RECORDS TO PROCESS below:
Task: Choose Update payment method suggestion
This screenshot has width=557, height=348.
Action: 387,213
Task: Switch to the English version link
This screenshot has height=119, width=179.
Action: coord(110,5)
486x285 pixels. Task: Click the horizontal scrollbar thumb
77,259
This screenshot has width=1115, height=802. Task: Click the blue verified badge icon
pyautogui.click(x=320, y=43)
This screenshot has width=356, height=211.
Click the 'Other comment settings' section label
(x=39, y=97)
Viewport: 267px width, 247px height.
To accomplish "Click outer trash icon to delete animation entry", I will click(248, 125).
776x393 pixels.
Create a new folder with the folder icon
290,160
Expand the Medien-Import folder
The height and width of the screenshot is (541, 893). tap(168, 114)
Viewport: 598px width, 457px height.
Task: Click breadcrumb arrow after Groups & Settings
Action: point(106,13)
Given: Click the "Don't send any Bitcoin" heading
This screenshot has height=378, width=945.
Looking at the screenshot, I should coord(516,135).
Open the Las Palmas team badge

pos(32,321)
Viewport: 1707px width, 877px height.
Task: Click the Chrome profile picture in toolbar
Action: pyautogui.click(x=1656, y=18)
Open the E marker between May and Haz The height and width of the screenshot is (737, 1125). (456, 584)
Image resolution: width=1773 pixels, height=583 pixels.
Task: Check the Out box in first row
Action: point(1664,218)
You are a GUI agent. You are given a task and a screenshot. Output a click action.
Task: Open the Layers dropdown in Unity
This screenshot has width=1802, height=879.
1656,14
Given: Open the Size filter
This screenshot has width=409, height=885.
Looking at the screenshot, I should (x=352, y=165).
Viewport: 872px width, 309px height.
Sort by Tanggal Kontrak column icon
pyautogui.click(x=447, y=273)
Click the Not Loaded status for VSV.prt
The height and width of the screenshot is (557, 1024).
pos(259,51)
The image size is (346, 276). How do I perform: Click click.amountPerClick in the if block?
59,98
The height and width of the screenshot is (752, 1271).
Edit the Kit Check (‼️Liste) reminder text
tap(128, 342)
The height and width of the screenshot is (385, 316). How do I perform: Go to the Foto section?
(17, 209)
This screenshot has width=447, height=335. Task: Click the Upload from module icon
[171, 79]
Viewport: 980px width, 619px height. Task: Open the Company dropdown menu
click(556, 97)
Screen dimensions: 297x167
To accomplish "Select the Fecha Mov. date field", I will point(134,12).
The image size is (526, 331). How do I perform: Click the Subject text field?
End of RECORDS TO PROCESS.
THE PROBLEM: In the records above, locate the lines holding the word "will". Copy each of them.

WRITTEN SOLUTION:
To accomplish "Click outer trash icon to delete animation entry", I will click(248, 125).
To accomplish "Select the Fecha Mov. date field", I will point(134,12).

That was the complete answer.